━━━ DATA UNDER STUDY
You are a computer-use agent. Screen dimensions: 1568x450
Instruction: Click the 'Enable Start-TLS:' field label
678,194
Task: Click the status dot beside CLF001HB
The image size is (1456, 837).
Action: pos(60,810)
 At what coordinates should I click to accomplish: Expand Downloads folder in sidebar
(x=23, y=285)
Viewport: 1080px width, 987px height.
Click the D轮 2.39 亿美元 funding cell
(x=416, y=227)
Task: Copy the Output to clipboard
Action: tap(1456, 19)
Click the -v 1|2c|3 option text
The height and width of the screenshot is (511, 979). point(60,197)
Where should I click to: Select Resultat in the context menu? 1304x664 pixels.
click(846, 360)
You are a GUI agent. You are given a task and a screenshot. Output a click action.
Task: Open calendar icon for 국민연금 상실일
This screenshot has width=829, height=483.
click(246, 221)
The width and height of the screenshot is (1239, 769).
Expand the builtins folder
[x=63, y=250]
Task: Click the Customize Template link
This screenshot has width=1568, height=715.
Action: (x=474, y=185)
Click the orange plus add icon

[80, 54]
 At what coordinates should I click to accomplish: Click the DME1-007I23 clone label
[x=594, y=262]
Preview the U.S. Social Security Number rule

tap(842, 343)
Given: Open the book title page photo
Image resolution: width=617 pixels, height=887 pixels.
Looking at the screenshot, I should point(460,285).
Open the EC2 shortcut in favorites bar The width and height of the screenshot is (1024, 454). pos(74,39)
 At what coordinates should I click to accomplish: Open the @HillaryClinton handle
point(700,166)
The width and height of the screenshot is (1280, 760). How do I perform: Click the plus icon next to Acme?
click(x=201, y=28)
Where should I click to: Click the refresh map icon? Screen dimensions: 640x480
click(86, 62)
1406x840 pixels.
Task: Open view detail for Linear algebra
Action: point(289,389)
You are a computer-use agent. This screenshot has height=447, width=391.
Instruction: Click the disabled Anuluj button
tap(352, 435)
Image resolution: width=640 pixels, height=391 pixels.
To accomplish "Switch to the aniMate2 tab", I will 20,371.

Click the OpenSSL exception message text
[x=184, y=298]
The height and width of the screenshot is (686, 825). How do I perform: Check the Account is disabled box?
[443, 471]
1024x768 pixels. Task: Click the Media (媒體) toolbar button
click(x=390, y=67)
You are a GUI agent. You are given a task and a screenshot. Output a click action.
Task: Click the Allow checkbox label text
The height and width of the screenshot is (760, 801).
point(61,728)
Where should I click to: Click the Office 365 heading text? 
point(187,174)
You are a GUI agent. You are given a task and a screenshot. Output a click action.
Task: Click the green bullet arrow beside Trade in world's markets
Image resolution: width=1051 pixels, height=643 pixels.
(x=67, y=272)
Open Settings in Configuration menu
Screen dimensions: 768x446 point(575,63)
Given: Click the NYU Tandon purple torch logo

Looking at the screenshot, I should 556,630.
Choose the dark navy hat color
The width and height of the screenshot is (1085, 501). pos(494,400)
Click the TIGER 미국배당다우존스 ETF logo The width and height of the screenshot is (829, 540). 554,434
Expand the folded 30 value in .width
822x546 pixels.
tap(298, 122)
━━━━━━
- _WORK INSTRUCTION_: Show each line in the entries that holds the string "computer".

- _RESULT FOR THIS EXERCISE_:
You are a computer-use agent. Screen dimensions: 1568x450
You are a computer-use agent. This screenshot has height=447, width=391.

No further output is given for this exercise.